#### SET TASK
Convert the listing lines starting at the line containing "Delete the TV device using trash icon" and ending at the line containing "coord(256,173)" into a Markdown table with the columns Row and Listing line, leaving out blank lines. Omit the pictures.

#### LISTED RECORDS
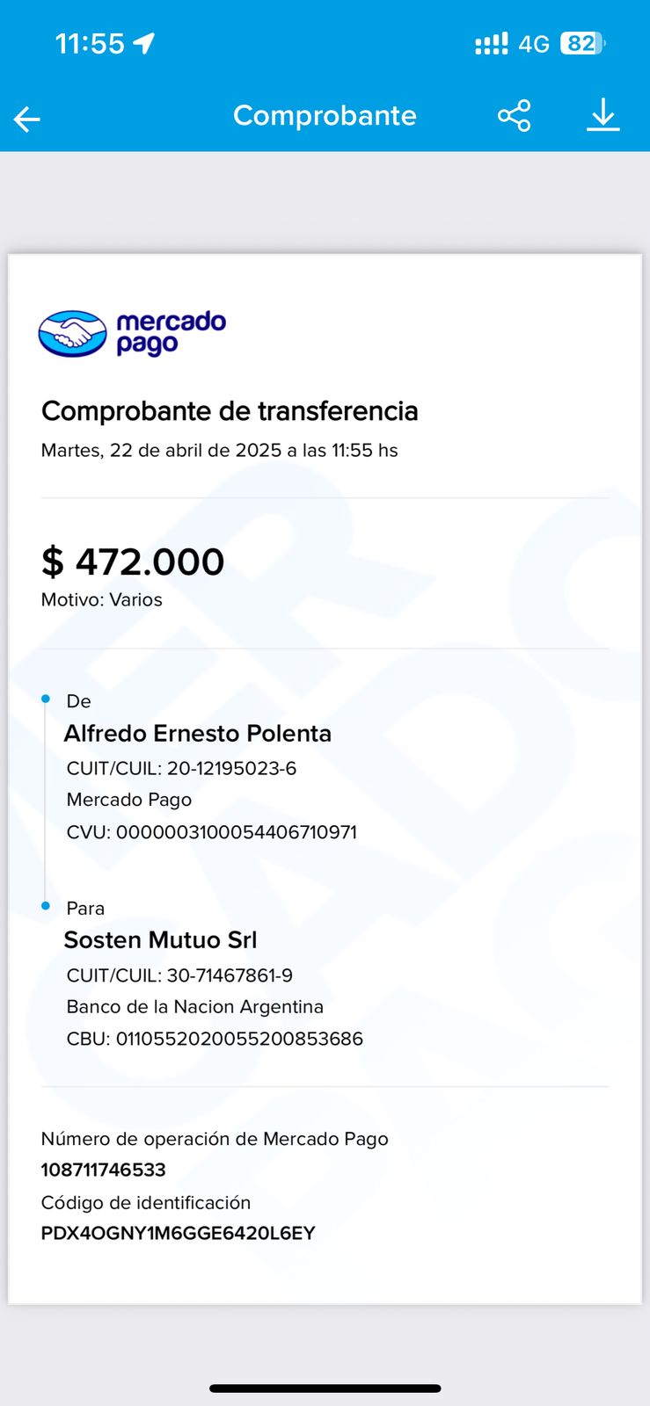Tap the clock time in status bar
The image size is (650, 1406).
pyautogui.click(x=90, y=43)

--

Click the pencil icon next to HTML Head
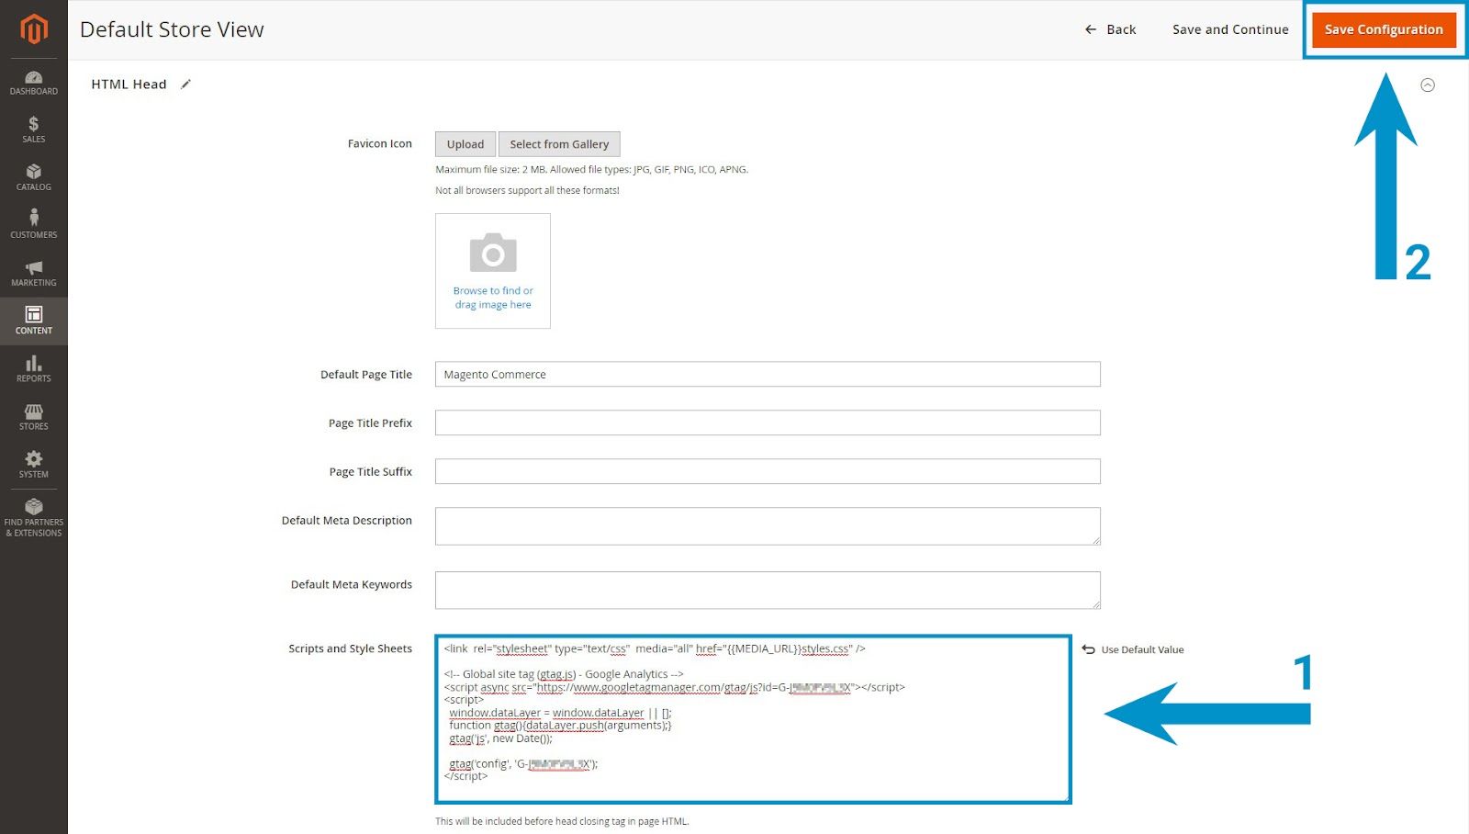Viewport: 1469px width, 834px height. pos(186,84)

---

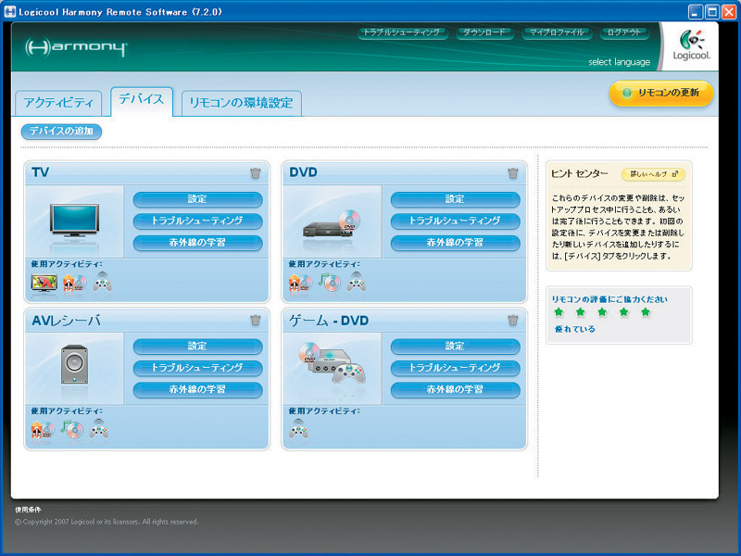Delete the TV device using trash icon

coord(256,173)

#### IN RESPONSE
| Row | Listing line |
|---|---|
| 1 | Delete the TV device using trash icon |
| 2 | coord(256,173) |